Anfang Juni 2015 hat das UNESCO International Network in Bioethics mit Sitz in Haifa, Israel, verkündet, dass die internationale Forschungsgruppe an der Fakultät III – Medien, Information und Design der Hochschule Hannover (HsH) um Prof. Dr. Gerhard Fortwengel ab sofort das Label „UNESCO Unit for Bioethics“ erhält, was eine hohe Anerkennung der Forschungsarbeit der hannoverschen Wissenschaftler bedeutet und ihnen ein weltweites Netzwerk für die zukünftige Zusammenarbeit mit den anderen Units eröffnet.

Das Label wird an wissenschaftliche Einrichtungen vergeben, die sich besonders um die Ausbildung und Anwendung medizinischer Ethik in Theorie und Praxis kümmern. „Wir freuen uns sehr über diese Anerkennung unserer Arbeit. Da wir viele Projekte mit Partnern der Dritten Welt haben, hilft uns das Label enorm, weil es sehr renommiert und bekannt ist. Außerdem ist es äußerst motivierend, dass das UNESCO International Network unsere Forschungsziele und Ideen unterstützen wird“, so Prof. Dr. Fortwengel. Wir – das ist sein engagiertes Team: Dr. Dnyanesh Limaye, wissenschaftlicher Mitarbeiter aus Indien, Dr. Vaidehi Limaye, Professor an der Universität Mumbai, Dr. Sam Ibeneme, Gastwissenschaftler aus Nigeria, und Firas Fneish von der American University of Science and Technology in Beirut, der als wissenschaftlicher Mitarbeiter der Arbeitsgruppe angehört.

 

Zusammen betrachten sie zurzeit den Bereich der medizinischen Forschung in Entwicklungsländern unter dem Gesichtspunkt ethischer und gesetzlicher Bedingungen.
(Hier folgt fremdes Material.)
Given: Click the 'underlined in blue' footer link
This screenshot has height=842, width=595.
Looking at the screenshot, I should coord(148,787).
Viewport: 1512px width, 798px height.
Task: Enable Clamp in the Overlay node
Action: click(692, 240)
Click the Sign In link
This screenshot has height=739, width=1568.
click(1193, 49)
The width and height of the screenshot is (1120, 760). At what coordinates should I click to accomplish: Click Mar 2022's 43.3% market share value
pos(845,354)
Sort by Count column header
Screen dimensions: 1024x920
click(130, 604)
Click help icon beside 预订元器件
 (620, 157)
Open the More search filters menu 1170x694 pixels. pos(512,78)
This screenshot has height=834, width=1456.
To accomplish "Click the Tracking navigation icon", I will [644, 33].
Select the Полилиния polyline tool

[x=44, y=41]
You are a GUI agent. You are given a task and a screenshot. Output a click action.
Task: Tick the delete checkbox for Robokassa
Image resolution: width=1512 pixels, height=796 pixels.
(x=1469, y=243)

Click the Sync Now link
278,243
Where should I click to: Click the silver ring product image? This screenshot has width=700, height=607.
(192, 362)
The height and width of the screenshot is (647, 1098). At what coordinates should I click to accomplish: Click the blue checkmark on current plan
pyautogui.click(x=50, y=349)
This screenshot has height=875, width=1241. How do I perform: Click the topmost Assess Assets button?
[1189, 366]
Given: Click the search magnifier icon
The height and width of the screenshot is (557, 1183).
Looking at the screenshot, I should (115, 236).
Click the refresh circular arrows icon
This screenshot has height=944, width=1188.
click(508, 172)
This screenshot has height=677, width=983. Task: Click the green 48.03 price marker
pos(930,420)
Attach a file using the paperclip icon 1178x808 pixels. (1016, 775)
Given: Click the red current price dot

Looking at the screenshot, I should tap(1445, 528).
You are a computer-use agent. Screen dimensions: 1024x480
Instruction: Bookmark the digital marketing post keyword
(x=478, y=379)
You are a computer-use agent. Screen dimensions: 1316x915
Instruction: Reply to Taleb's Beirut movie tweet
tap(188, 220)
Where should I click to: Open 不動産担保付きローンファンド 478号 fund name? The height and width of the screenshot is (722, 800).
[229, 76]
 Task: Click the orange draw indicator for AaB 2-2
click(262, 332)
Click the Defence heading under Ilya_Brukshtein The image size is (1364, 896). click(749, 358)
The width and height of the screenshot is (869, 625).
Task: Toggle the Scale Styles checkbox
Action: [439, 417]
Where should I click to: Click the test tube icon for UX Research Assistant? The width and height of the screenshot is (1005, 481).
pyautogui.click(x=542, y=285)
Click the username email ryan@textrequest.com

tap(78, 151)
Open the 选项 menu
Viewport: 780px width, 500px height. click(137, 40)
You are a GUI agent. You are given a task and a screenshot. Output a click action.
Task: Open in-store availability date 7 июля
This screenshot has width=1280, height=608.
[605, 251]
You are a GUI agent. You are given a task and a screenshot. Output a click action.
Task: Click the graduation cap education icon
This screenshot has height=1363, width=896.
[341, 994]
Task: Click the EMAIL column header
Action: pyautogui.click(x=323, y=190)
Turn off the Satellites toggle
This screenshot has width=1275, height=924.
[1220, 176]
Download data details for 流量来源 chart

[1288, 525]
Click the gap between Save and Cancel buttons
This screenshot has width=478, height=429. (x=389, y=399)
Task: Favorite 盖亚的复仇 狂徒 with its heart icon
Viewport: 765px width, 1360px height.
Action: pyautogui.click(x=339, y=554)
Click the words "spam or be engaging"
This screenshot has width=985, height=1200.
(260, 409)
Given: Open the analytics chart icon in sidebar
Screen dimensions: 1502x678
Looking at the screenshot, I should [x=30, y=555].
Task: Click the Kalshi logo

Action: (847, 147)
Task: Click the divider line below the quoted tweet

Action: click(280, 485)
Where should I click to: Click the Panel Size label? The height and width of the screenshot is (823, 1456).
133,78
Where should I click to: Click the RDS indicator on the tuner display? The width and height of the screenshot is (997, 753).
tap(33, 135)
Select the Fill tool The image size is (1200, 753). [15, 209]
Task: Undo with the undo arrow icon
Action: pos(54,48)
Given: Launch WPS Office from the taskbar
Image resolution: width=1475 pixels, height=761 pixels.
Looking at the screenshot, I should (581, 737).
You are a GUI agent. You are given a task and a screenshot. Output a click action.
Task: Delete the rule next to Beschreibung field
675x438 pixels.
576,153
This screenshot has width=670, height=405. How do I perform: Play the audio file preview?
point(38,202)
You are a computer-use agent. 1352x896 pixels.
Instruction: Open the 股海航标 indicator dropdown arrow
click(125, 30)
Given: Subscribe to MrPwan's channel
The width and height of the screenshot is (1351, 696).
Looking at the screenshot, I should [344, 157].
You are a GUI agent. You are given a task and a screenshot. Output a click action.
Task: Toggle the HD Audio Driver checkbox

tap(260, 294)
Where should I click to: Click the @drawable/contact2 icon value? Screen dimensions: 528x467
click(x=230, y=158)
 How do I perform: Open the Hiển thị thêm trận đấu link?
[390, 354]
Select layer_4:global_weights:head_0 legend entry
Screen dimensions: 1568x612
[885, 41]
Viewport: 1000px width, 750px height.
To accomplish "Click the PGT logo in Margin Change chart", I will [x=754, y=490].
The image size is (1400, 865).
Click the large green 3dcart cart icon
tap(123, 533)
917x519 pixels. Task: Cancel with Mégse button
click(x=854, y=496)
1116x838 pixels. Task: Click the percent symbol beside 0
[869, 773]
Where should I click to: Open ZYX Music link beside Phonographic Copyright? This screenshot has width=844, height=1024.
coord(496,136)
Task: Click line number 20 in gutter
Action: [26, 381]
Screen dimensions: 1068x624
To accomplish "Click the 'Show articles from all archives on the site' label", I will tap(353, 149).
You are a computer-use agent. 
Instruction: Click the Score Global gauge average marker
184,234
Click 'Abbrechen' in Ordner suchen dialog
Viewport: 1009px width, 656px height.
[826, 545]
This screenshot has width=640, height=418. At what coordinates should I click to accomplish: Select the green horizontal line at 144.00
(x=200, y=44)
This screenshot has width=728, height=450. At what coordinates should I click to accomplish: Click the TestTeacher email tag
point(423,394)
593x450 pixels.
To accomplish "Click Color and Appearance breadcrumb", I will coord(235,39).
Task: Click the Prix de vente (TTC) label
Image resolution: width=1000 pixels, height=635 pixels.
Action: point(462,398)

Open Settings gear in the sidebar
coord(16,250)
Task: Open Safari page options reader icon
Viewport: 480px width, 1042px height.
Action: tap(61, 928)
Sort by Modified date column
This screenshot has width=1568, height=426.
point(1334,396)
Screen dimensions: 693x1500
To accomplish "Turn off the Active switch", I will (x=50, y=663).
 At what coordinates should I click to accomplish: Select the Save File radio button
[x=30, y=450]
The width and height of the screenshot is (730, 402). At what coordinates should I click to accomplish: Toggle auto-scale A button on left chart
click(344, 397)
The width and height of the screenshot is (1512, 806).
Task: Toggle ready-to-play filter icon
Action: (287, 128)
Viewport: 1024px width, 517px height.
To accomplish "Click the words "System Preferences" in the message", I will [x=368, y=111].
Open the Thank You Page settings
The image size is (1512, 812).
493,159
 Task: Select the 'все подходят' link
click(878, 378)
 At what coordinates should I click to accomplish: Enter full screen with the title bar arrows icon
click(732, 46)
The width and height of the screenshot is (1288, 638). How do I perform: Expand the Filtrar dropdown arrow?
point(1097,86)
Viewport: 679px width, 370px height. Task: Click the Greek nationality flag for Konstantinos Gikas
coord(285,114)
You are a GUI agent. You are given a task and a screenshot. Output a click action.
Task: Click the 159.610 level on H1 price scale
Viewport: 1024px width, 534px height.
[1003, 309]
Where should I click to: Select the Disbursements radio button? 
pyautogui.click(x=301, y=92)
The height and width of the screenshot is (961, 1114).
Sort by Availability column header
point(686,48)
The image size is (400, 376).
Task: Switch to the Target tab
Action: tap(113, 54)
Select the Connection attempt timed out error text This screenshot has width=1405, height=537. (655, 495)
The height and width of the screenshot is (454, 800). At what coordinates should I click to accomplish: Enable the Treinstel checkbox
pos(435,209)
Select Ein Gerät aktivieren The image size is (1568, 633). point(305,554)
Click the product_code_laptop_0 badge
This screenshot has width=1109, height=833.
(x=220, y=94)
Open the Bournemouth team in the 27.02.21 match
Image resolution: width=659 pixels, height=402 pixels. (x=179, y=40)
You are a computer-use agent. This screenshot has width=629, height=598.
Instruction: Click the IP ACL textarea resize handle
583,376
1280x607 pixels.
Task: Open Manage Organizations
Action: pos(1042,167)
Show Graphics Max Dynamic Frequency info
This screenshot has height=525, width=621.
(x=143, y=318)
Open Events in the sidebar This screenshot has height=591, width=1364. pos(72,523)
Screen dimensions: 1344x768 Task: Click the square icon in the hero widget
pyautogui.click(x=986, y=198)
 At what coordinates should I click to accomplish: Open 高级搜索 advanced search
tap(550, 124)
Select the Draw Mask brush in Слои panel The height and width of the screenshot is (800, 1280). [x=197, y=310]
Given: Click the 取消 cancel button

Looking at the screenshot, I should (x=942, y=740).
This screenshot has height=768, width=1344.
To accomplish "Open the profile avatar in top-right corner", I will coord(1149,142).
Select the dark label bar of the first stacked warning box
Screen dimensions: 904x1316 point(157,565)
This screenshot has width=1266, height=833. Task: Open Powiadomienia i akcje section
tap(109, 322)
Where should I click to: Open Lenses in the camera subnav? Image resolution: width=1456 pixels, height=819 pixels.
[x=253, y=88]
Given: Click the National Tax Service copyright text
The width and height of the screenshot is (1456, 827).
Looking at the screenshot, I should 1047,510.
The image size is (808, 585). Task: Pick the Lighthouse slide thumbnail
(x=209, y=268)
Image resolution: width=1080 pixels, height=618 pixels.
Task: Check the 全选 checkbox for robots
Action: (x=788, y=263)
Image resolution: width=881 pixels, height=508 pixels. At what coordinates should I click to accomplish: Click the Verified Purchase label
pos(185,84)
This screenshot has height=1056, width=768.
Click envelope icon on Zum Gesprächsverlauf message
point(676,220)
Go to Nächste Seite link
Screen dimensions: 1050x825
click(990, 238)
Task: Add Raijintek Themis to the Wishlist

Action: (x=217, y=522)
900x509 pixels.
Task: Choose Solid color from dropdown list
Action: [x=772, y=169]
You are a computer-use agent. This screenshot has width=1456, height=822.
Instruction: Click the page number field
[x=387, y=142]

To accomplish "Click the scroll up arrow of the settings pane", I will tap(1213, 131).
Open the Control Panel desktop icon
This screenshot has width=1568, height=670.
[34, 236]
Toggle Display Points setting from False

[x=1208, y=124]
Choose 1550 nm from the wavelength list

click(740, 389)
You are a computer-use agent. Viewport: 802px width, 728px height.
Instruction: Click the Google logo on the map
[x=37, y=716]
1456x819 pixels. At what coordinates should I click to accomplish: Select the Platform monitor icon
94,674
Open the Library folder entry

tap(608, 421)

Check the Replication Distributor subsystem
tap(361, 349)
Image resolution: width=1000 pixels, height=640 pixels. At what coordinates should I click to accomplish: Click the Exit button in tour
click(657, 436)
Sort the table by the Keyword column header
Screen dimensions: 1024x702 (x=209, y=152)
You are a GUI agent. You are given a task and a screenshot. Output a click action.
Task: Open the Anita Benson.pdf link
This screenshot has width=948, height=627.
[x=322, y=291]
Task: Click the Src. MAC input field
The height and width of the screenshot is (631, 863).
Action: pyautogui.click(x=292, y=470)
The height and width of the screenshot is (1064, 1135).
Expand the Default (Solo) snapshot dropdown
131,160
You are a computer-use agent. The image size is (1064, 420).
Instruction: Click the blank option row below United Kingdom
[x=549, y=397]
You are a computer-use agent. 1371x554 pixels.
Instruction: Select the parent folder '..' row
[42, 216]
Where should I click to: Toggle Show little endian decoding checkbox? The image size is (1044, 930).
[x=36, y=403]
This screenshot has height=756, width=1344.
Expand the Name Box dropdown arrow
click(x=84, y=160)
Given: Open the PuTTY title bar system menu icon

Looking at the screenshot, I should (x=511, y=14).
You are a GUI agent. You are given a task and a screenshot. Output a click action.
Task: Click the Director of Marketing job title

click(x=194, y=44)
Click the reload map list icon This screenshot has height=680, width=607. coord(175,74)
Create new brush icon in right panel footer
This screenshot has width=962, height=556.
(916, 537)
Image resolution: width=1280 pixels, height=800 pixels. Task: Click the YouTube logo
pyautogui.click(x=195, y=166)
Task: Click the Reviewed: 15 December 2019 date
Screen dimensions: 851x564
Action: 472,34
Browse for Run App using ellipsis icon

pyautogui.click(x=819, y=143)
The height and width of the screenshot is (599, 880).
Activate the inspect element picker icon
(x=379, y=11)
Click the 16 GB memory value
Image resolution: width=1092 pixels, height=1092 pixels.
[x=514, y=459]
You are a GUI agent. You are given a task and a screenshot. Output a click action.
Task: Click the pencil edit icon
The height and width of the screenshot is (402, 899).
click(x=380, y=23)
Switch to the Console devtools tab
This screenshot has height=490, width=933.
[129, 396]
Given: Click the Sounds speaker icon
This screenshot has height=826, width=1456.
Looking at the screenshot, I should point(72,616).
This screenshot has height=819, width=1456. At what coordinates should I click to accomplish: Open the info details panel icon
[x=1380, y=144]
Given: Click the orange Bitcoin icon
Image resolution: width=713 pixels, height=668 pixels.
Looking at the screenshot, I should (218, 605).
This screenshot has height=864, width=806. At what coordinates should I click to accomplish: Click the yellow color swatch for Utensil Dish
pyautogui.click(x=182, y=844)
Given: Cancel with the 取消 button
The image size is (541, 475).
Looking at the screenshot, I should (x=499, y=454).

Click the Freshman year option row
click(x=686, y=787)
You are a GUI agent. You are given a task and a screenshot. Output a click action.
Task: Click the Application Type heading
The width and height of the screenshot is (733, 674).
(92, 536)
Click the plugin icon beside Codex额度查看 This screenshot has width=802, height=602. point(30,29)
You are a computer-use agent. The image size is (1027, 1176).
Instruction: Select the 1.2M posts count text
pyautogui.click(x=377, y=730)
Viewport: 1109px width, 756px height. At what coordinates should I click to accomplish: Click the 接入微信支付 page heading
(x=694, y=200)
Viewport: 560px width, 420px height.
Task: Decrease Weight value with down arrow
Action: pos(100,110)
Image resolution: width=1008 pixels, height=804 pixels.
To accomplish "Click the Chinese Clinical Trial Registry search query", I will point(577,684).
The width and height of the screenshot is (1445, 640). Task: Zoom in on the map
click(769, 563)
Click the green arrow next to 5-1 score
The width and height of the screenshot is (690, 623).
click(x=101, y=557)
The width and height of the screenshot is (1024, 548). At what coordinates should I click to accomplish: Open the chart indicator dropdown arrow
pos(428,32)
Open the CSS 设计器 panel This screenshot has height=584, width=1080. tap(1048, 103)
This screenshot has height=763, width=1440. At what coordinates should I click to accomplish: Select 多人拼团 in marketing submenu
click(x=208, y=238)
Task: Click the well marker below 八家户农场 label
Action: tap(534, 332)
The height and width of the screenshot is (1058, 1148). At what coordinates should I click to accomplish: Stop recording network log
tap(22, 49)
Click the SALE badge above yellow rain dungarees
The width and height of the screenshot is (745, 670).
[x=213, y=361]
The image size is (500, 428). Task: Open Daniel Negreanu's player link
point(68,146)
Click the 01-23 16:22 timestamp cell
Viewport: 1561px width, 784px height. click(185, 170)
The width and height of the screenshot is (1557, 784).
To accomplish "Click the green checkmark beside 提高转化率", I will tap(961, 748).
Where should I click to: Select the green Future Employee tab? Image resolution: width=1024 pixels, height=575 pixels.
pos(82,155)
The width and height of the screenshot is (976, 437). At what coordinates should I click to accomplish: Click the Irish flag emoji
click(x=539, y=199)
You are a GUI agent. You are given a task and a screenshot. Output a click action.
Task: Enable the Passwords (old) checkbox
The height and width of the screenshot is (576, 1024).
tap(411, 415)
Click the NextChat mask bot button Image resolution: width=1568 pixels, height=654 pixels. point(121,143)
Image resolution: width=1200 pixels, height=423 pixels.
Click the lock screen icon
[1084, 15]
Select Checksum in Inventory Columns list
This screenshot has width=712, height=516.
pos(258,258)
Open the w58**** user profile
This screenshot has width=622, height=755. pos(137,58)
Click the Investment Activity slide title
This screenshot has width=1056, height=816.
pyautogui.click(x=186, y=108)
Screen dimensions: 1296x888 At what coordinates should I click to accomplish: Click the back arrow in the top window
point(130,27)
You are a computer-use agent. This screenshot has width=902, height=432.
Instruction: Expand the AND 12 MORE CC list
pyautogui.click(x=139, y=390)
Einer der aktuellen Forschungsschwerpunkte ist die Arzneimittelentwicklung in den sogenannten Low-Income-Ländern: Die hannoverschen Wissenschaftler prüfen, ob die Patienten, die an den Studien der Pharmaindustrie teilnehmen, auch von den Ergebnissen dieser Forschung durch eine spätere Marktzulassung der neuen Medikamente in ihren Ländern profitieren. Besonders Länder wie Nigeria, Uganda, Kenia oder Indien haben (noch) kein stabiles System für die regulatorische sowie ethische Genehmigung von klinischen Studien, was die Durchführung dieser Studie unter Umständen erleichtert. In diesen Ländern sollen die Pharmafirmen, als Sponsoren und Initiatoren dieser Studien, nach international geltenden Standards arbeiten und der Versuchung widerstehen, es „einfacher zu haben“. Unter anderem hinterfragen die Forscher, inwieweit den Ärzten in diesen Ländern internationale Standards bekannt sind, die letztendlich die Sicherheit der teilnehmenden Patienten sowie die Verlässlichkeit der erhobenen Daten zur Beurteilung der Sicherheit und Wirksamkeit einer neuen Substanz gewährleisten sollen.

 

In Deutschland gibt es nur zwei Forschungsgruppen, die zum UNESCO-Netzwerk gehören – und beide sind in Hannover tätig. Das Team von Prof. Dr. Nils Hoppe, der das Centre for Ethics and Law in the Life Sciences der Leibniz Universität Hannover leitet, wurde ebenfalls als UNESCO Unit for Bioethics anerkannt. Insgesamt existieren lokale Einheiten in 43 Ländern. Ihre Leiter treffen sich bei der Internationalen Konferenz „Bioethics, Medical Ethics and Health Law”, wo sie über ihre Arbeit berichten, das Netzwerk ausbauen und in Diskussionen zu den aktuellen Forschungsthemen die Informationen und Erfahrungen austauschen können. „Ich bin gespannt, neugierig und freue mich sehr über neue internationale Kontakte und Anregungen für weitere Zusammenarbeiten in diesem für die klinische Forschung so wichtigen Bereich“, sagt Prof. Dr. Gerhard Fortwengel über seine erste UNESCO-Konferenz.

 

Herr Fortwengel ist Professor für Klinische Forschung an der HsH im Studiengang Medizinisches Informationsmanagement und lehrt vor allem zu regulatorischen und ethischen Aspekten der medizinischen Arzneimittelforschung. Außerdem organisiert er jedes Jahr die Summer School „Introduction to clinical research“, die vor allem internationale Studierende sechs Wochen lang in das Arbeitsgebiet der klinischen Arzneimittelforschung einführt. Das nächste Forschungsprojekt der Arbeitsgruppe steht auch schon fest: Es ist eine große HIV-Studie in Nigeria, die mit der Aufnahme des ersten Patienten in den nächsten Wochen beginnt.